Surrounded by body bags – Putin’s ‘war crimes’ only strengthen Ukraine’s resolve | world news


There was an awful near-silence as war crimes investigators went about their business and the bodies of the victims were methodically packed into body bags.

We counted at least 15 body bags loaded on top of each other in a succession of ambulances. The death toll is higher and includes several children, including a baby just a few months old.

The the attack was so quick and so deadlywhen we arrived at the scene, many victims were still where they had died.

An old man’s hand still clutched his steering wheel, frozen in time, his body slumped in the passenger seat.

Two young women lay on the ground outside their vehicle, their legs at grotesque angles and flies massing around open wounds on their faces.

Maybe they were talking to each other when the missiles hit. One group was all in their place in the van they were traveling in.

Someone had covered their body with a thin white sheet but we could still make out the front passenger, his mouth open, his head back because he had been killed.

The vehicles were packed with suitcases and medical kits which the group traveled only a few miles down the road to help relatives, the elderly and the sick inside. Russian-controlled territory.

According to Vladimir Putin, this whole area is now Russian after he signed a decree annexing not only Zaporizhzhia but also Kherson and the two regions of Donbass, Lugansk and Donetsk.

But in this clearing that was once the site of an auto parts market, Ukrainians harvesting the DNA of their compatriots were once again picking up a fight to keep their territory, but also a legal war that they are determined to fight. to win.

Zaporizhia

“These are definitely war crimes,” Ukrainian Interior Minister Denys Monastyrskyi told us after visiting the site.

“And Putin should pay for what he did.”

The aid convoy was a routine convoy. Up to 150 people would meet there daily in the early hours of the morning after obtaining permission from the Russian authorities to visit areas under Russian control.

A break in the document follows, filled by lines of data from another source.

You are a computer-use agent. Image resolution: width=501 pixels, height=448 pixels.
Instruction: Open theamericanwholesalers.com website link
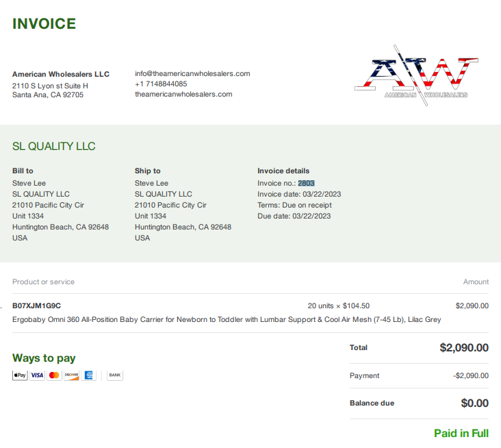point(183,95)
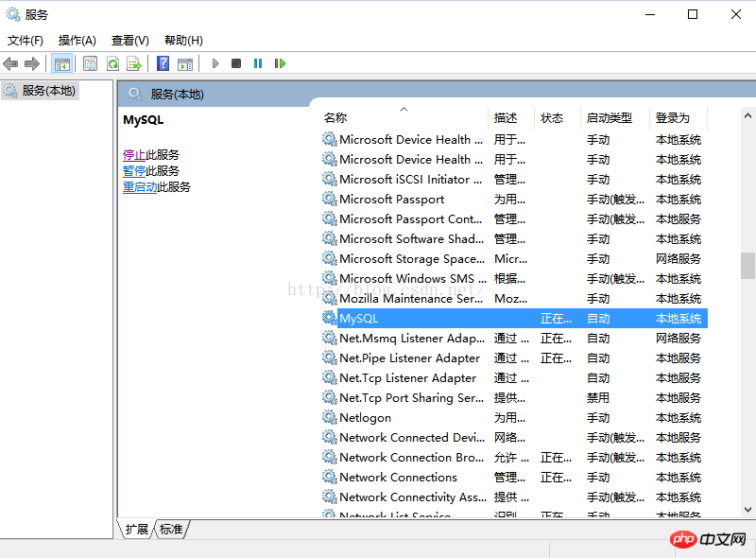This screenshot has height=558, width=756.
Task: Open the 操作(A) menu
Action: pos(77,40)
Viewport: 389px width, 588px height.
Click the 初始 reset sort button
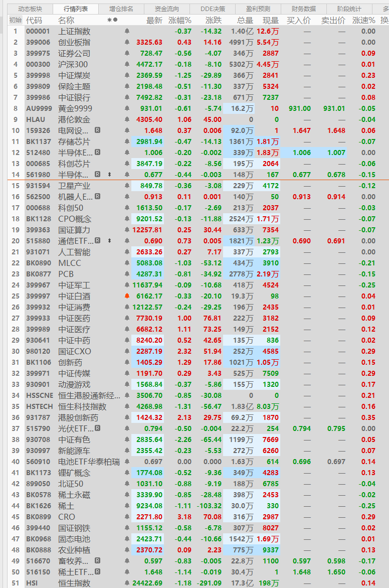(16, 20)
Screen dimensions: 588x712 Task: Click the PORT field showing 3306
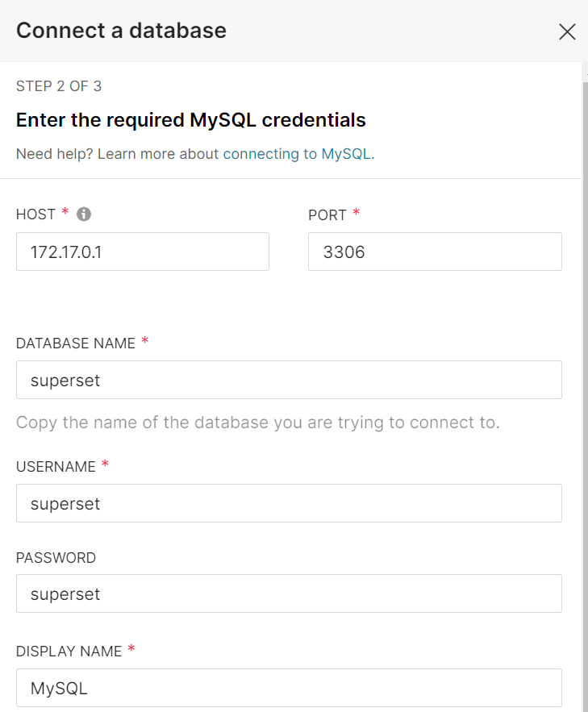pos(435,252)
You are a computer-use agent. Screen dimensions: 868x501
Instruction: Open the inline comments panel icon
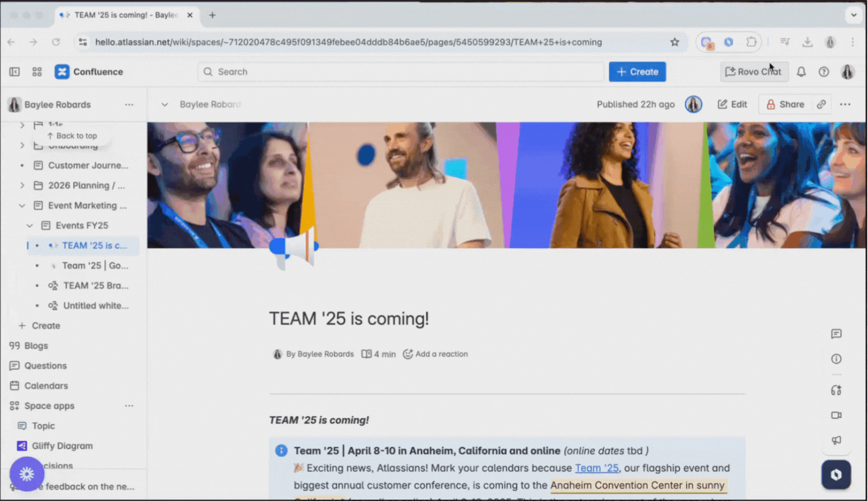pyautogui.click(x=836, y=334)
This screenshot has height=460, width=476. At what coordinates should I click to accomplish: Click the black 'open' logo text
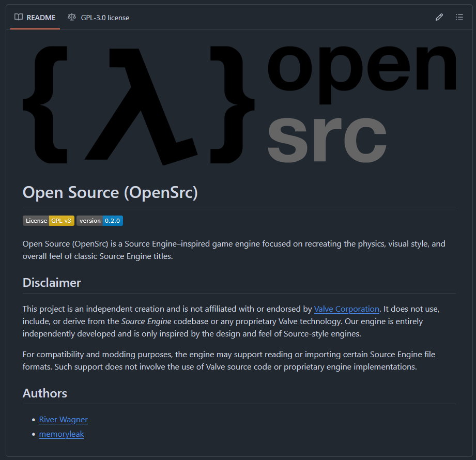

They planned to take away elderly or sick relatives who wanted to flee as well as deliver provisions to those who did not want to leave their homes. They had no reason to suspect that they would be the target of attacks.

A witness, who only asked to be called Valeriy, said he could not understand the questions about who carried out the atrocity.

Zaporizhia
Image:
Many Ukrainians said that the peak of attacks to Russian losses on the battlefield

“I’m in shock at the rhetoric of journalists from Germany, from France, asking who did this,” he told us.

“I’m talking with Russian soldiers right there (he points in the direction of Russian controlled areas) and even the Russian soldiers don’t think who did this…they know the Russian military bombed this.”

We spot Olga Linik on her phone.

She is visibly anxious and tells us that she is trying to find her parents. His mother and father are both doctors and were part of the convoy.

Zaporizhia
Image:
A crater left after the attack

“I tried to persuade them to stay with me in Dnipro but they insisted that they wanted to go and help people in Russian regions,” she explains.

“My dad called me and I don’t know what happened but he said he tried to save my mum for an hour but I don’t know what happened.”

She pauses to receive a call. It’s her father who comes out of the convoy among all the broken vehicles and wraps his arms around her, sobbing.

His mother did not survive.

The two return to the bomb site where Olga and her father say goodbye, arms around each other, their mother’s black body bag at their feet.

At the time of writing, according to the Ukrainian police 30 people in the convoy died, including children, and 88 others were injured, including a number seriously injured, in a series of attacks on Zaporizhzhia throughout the day.

Zaporizhia

Many Ukrainians we spoke to attributed the spike in attacks to Russian casualties on the battlefield.

But the attack on the civilian convoy also came hours before the Russian president publicly declared his country’s annexation of the four Ukrainian regions.

But the devastating civilian attacks appear to have only hardened the resolve of Ukrainians and their leader, Volodymyr Zelenskyy having slapped his candidacy for Ukraine to join NATO.

It’s a threat that would have prompted his Russian counterpart to mount his “special operation” in the first place. The situation on the ground in Ukraine is expected to worsen.

Also by cameraman Jake Britton and producers Chris Cunningham and Artem Lysak at Zaporizhzhia.